China's new luxe lodgings come with all the flourishes: state-of-the-art electronics, exceptional settings, international cuisine, dreamy spas and designer decor. Better still, the rates are sometimes appreciably lower than at such accommodations in the West.

But in other ways, Chinese hotels don't always live up to their stars, partly because the government-sponsored rating system is based on facilities only, neglecting the quality of service.

"There are many five-star hotels in China that would be lucky to achieve a four-star rating in other countries," said Damien Little, a director for the hotel consulting group Horwath HTL in Beijing.

The chief stumbling block has been the dearth of well-trained personnel. "The number of quality staff is limited, owing to the poor level of hospitality schooling in China," said Guy Rubin, Beijing-based managing partner of Imperial Tours, which specializes in luxury trips to China. "Graduates are surprisingly ignorant of the service levels expected of them."

Last spring, wanting to find what luxury means in China, I stayed at some of the highly touted new hotels: the Banyan Tree in Lijiang, the Commune by the Great Wall about 50 miles north of Beijing and the Hotel of Modern Art near Guilin in southern China.

It wasn't exactly a hardship posting, and there were wonderful surprises. But on other occasions, simply asking for a blow dryer caused enough consternation to make me feel like a despotic empress.

BANYAN TREE LIJIANG

There comes a point in almost every trip to China when travelers need a break from guides and tours, when they would give an army of terra-cotta warriors for a cup of freshly brewed coffee, when they don't want to see another indecipherable restaurant menu or spend another night on a hard Chinese bed.

That's when it's time to get to the Banyan Tree Lijiang. Since the hotel opened in 2006, it has provided blissful interludes to many weary road warriors.

Banyan Tree is a small, Singapore-based hotel chain that specializes in flawless service, tasteful hedonism, eco-friendly operations and showcasing extraordinary scenery like that around Lijiang, 120 miles from Yunnan's capital Kunming in the far southwestern corner of China.

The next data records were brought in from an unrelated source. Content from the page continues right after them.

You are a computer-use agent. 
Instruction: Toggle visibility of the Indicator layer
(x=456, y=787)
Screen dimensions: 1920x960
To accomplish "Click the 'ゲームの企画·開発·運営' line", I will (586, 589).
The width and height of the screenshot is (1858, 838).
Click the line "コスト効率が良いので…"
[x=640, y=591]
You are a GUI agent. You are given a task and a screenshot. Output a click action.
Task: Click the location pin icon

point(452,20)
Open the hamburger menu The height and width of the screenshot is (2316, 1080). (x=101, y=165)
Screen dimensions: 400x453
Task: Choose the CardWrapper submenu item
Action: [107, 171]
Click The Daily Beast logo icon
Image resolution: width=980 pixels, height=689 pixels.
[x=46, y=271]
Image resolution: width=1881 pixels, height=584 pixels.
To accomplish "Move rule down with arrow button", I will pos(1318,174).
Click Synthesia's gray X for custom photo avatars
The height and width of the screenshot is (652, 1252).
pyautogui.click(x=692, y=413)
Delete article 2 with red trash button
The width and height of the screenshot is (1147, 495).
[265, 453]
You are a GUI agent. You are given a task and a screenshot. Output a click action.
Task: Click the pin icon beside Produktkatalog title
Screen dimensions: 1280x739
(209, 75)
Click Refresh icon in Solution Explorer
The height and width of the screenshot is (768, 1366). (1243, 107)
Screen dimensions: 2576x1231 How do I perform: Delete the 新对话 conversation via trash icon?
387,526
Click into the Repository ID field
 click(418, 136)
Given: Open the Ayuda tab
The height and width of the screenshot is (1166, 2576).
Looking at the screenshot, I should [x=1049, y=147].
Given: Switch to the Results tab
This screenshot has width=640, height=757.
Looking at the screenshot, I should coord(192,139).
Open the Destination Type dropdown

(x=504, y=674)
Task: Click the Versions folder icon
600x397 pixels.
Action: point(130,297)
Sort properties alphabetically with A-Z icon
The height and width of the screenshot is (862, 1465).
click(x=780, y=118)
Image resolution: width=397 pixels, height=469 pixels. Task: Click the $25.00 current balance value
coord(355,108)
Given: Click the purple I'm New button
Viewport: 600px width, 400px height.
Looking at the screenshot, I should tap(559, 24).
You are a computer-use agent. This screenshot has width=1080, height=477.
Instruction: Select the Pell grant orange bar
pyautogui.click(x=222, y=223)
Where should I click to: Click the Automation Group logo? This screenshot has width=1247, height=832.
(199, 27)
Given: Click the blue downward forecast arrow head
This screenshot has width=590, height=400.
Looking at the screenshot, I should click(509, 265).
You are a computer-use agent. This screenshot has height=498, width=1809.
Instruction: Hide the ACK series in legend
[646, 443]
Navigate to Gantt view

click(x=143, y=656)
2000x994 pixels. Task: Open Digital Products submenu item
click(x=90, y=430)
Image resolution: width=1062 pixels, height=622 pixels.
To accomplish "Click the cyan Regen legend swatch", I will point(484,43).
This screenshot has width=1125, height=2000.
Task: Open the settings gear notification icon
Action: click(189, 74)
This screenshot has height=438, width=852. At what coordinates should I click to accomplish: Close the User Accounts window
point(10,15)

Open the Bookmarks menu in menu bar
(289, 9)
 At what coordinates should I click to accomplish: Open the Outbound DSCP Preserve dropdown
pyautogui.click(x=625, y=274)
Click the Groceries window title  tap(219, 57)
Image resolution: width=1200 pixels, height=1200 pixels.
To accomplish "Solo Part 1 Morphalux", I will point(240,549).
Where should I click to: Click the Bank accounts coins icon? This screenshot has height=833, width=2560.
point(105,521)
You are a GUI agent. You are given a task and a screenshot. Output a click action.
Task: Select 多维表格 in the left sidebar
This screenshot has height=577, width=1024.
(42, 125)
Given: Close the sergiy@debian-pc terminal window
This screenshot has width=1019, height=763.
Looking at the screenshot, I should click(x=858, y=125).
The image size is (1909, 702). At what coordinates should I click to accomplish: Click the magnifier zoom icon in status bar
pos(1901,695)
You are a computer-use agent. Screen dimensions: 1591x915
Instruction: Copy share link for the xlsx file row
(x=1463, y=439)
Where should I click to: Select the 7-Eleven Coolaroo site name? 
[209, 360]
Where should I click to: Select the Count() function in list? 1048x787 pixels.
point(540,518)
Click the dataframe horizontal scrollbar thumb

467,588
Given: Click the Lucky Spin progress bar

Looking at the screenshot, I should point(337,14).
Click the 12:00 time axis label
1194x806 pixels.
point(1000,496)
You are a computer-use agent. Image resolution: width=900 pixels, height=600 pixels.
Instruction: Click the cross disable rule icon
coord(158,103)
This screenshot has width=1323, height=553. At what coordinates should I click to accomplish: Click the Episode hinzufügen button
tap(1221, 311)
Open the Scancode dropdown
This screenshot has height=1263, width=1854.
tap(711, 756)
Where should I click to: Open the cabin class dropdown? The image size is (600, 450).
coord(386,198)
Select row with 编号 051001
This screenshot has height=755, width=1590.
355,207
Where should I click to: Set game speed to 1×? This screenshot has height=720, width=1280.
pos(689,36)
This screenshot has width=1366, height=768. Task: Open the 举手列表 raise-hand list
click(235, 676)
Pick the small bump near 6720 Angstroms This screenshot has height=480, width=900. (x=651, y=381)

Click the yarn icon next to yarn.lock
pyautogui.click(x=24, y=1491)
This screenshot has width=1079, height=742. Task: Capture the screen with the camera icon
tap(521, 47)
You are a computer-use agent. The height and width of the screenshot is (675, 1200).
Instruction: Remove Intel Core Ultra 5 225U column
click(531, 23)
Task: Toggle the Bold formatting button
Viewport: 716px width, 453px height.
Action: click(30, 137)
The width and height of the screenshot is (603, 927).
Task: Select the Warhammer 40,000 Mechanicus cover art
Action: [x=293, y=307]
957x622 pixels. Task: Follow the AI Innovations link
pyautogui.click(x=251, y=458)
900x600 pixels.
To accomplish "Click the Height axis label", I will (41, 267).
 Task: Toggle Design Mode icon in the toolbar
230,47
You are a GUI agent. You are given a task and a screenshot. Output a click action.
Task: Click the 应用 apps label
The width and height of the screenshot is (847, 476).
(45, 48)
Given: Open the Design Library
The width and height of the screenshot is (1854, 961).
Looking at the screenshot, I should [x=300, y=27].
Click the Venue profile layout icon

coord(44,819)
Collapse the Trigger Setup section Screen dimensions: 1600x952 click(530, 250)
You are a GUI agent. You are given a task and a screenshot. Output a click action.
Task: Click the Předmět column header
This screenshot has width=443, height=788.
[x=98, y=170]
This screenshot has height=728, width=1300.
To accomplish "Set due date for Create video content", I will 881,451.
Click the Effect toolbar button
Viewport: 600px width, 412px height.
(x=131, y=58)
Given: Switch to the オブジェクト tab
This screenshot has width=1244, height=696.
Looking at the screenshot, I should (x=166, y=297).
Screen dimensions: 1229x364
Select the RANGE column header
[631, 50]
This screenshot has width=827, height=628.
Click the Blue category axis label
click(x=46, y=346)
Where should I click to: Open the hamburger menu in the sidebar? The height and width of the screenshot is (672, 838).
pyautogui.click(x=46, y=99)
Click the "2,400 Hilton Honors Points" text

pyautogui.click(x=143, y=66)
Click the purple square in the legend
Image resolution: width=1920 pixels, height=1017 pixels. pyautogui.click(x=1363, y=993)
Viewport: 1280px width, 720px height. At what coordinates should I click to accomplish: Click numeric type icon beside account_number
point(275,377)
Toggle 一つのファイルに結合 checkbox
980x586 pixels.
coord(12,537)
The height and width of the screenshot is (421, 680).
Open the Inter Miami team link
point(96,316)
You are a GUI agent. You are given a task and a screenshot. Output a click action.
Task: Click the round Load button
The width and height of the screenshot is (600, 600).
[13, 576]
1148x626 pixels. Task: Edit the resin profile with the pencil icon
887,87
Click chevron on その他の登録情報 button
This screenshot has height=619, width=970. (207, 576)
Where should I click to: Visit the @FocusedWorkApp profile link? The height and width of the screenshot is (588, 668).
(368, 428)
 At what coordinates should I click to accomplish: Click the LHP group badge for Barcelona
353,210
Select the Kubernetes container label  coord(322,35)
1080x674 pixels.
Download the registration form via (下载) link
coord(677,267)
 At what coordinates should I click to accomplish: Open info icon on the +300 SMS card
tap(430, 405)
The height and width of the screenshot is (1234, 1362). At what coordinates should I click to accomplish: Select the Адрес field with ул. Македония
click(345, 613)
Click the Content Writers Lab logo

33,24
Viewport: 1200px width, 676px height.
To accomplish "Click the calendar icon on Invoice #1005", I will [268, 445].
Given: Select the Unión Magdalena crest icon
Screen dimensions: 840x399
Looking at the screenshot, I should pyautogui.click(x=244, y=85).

Visitors come here to see the mountains and enjoy the culture of the Naxi people, one of China's most colorful ethnic minorities. Naxi arts and crafts are on display in the beautifully preserved old town, a UNESCO World Heritage Site of glacier-fed canals, cobblestone streets, bridges and shop houses.

Modern development is fast claiming the wide, mountain-rimmed valley, so it was wise of Banyan Tree to choose a site in the bucolic farm fields about five miles outside town, near the village of Shuhe. It was once a stop on the ancient Tea Horse Road between central China and Tibet, but now the village is a quieter, miniature Lijiang, 10 minutes on foot down a cedar-lined lane from the Banyan Tree.

Besides strolling and shopping for Naxi crafts in Shuhe, hotel guests can go horseback riding in the foothills or trek in nearby Tiger Leaping Gorge. But, honestly, it's hard to leave the compound once you pass through the peak-roofed portal.

Like the Forbidden City in Beijing, the hotel is symmetrically arranged around a series of ever-widening courtyards that yield to a shop, lounge, bar and the Banyan Tree's two restaurants, one serving elegant Chinese cuisine, the other devoted to contemporary Asian fusion.

Beyond that, a network of canals feeds into a broad reflecting pool fringed by weeping willows. The branches were strung with red lanterns, a breathtaking sight when illuminated at night.